Prevention of High Fat‐induced Podocyte Injury and Glomerular Sclerosis in Mice Lacking Nod‐like Receptor Protein 3: Role of Inflammasome Extinction

Abstract

Recent studies have demonstrated that NLRP3 inflammasome formation and activation are an important early mechanism responsible for podocyte injury and glomerular inflammation in obese mice. However, it remains unknown whether Nlrp3 gene is critical for the activation of inflammasomes in glomeruli of obese mice. To answer this question, the Nlrp3 knockout (Nlrp3‐/‐) and wild type (Nlrp3+/+) mice were fed a high fat diet (HFD) or normal chow (ND) for 10 weeks to produce obesity. Confocal microscopic analysis showed that HFD increased the colocalization of NLRP3 with Asc or caspase‐1 in glomeruli of Nlrp3+/+, but not in Nlrp3‐/‐ mice, suggesting that obesity‐enhanced formation of Nlrp3 inflammasomes. Furthermore, colocalization of Nlrp3 with podocin indicates the enrichment of Nlrp3 in podocytes. In addition, biochemical analysis demonstrated that HFD significantly increased the caspase‐1 activity and IL‐1β production in Nlrp3+/+ mice, but not in Nlrp3‐/‐ mice.

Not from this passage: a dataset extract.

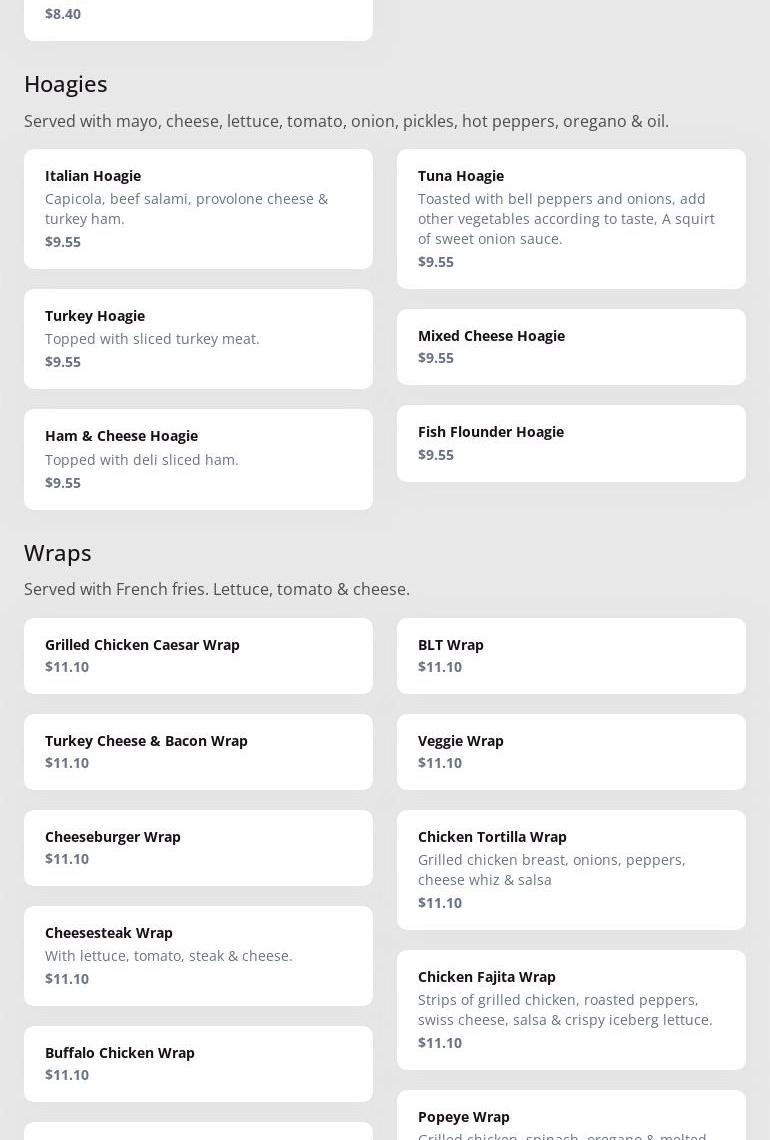Select the Chicken Tortilla Wrap

click(571, 870)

Correspondingly, the urinary protein and albumin excretion were significantly higher in Nalp3+/+ mice compared to ND fed mice. However, the HFD‐induced proteinuria were significantly lowered in Nlrp3‐/‐ compared to Nlrp3+/+ mice. In addition, Western blot analysis showed that HFD significantly increased the desmin, HMGB‐1 and RAGE expression in glomeruli of Nlrp3+/+ mice, but not in Nlrp3‐/‐ mice.Based on these results, it is concluded that Nlrp3 is an essential component of Nlrp3 inflammasomes and that extinction of Nlrp3 inflammasomes in podocytes protects podocytes and glomeruli from obesity‐induced injury (supported by NIH grant DK54927).